Para frear a constante extração ilegal de madeira e incêndios criminosos na Flona, o ICMBio atua junto a Polícia Federal e Ibama (Instituto Brasileiro do Meio Ambiente e dos Recursos Naturais Renováveis), além de instituições do governo do estado, como Polícia Militar e Corpo de Bombeiros.

Para além das mudanças na paisagem, a destruição pelo fogo, somada ao desmatamento, contribui para o chamado ponto de não retorno da floresta amazônica. Cientistas calculam que o bioma possa entrar em colapso quando um quarto tenha sido devastado.

Em entrevista na última semana, a ministra Marina Silva (Meio Ambiente e Mudança do Clima) demonstrou preocupação com sinais de degradação.

“Os cientistas dizem que se ultrapassarmos os 25% [de desmatamento da amazônia], ela pode entrar no processo de savanização. Já há alguns indícios de que a floresta está perdendo, a cada ano, cada vez mais umidade e que isso pode levar a situações de descontrole em relação aos incêndios”, disse.

“Processos de degradação da floresta também estão sendo identificados pelo Inpe, e há que ter uma política não só para combater o desmatamento, mas também a degradação.

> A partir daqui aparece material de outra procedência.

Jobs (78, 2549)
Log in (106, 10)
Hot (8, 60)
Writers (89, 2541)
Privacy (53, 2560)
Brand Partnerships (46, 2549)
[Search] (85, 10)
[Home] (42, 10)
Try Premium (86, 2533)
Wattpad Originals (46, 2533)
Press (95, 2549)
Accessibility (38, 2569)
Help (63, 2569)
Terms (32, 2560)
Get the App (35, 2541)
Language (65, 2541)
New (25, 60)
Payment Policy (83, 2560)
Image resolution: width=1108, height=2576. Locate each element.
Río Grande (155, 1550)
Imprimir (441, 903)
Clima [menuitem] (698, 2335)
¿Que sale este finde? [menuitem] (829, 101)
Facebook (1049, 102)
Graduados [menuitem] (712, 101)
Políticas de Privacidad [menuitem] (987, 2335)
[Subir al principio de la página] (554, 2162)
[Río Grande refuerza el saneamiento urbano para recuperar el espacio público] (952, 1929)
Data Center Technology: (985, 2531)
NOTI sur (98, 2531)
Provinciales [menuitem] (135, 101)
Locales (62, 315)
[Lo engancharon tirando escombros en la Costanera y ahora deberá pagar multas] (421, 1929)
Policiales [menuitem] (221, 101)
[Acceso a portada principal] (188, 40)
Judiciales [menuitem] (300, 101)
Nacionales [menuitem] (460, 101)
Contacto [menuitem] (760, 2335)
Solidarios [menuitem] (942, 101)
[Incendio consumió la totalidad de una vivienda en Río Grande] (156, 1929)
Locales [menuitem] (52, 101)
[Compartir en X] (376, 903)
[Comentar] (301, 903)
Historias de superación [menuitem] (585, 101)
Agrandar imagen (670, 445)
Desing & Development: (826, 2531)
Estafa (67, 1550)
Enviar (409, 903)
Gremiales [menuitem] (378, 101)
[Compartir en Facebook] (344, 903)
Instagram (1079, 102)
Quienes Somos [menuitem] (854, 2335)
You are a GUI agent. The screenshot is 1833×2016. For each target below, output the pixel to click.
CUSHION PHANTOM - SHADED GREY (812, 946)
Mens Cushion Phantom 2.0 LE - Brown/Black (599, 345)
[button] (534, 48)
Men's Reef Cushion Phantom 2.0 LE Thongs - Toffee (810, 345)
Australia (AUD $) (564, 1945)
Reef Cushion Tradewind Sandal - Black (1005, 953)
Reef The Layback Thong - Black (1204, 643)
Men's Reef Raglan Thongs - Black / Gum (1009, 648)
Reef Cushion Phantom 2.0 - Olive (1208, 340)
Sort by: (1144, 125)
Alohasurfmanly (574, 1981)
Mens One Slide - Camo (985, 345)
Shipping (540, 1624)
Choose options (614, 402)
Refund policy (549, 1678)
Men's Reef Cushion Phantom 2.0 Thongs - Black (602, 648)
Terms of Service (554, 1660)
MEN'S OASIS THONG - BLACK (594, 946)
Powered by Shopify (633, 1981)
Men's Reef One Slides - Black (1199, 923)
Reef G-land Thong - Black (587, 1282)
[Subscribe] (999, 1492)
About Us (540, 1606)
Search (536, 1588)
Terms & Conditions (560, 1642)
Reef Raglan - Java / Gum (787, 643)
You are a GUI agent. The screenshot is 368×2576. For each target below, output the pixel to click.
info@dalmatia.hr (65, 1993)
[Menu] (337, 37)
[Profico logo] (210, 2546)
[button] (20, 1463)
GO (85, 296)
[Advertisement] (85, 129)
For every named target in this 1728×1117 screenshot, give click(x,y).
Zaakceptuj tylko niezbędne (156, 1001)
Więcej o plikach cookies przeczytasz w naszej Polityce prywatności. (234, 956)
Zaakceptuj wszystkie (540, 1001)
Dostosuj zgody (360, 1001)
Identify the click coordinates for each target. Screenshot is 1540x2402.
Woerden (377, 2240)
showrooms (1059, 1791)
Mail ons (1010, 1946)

Há que ter uma política para fazer a restauração”, continuou a ministra.

Em 2023, a amazônia registrou uma queda de 50% no desmatamento. Contudo, as queimadas têm batido recordes, atingindo, inclusive, grandes porções de floresta primária, longe do chamado arco do desmatamento, onde há ações prioritárias contra o fogo em 72 municípios no oeste do Maranhão e sul do Pará em direção a oeste, passando por Mato Grosso, Rondônia e Acre.

Segundo o Ipam, na Flona do Tapajós, já chove 34% menos na estação seca devido à temperatura alterada –no local, ela está 1,5°C mais alta do que em registros antes da revolução industrial.

Paulo Brando, pesquisador associado do Ipam e professor na Universidade Yale (EUA), lembra que tanto o desmatamento quanto a queimada agravam o aquecimento global, com a liberação de toneladas de carbono na atmosfera a cada morte de uma árvore de grande porte, principalmente as centenárias.

“A gente não incorporou no nosso dia a dia, em políticas públicas, na mídia, a área de floresta degradada como uma métrica do manejo, da conservação. E parte disso vem da dificuldade de identificar a degradação e qualificar se é alta ou baixa. O governo brasileiro não tem as ferramentas ainda totalmente incorporadas”, alerta Brando.